Le + : un aperçu très réaliste du travail de la police, du déroulement d’une enquête :

« Nous sommes encore du bon côté de l’affaire. Tout est net, propre, qui nous attend. Pas d’erreur commise, pas encore. On peut travailler avec l’illusion qu’en faisant les choses dans les règles, la solution va nous venir bien gentiment. » (Pages 41-42)…

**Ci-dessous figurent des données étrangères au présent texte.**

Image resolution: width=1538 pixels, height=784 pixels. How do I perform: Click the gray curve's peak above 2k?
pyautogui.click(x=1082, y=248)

« Au début d’une enquête, il est facile de garder son énergie et de se convaincre qu’on a la main. Certaines se déroulent comme ça, d’ailleurs. Sous la moindre pierre que vous soulevez, vous trouvez des tas d’indices. «  (Page 319).

Le ++ : les passages de profilage sont particulièrement intéressants. La grande maîtrise de l’auteur dans l’analyse de la scène de crime fait que parfois on oublie que nous sommes dans une fiction. C’est tout simplement passionnant !!

Les liens du sang est assurément le meilleur polar que j’ai lus cette année : tout contribue à le rendre parfait : une intrigue particulièrement bien ficelée, sans aucune fausse note ni incohérence ; une finesse d’analyse rarement égalée ; des personnages à la psychologie complexes, représentés avec beaucoup de profondeur ; un travail d’investigation et de police au plus proche de la réalité. Un véritable coup de cœur !!!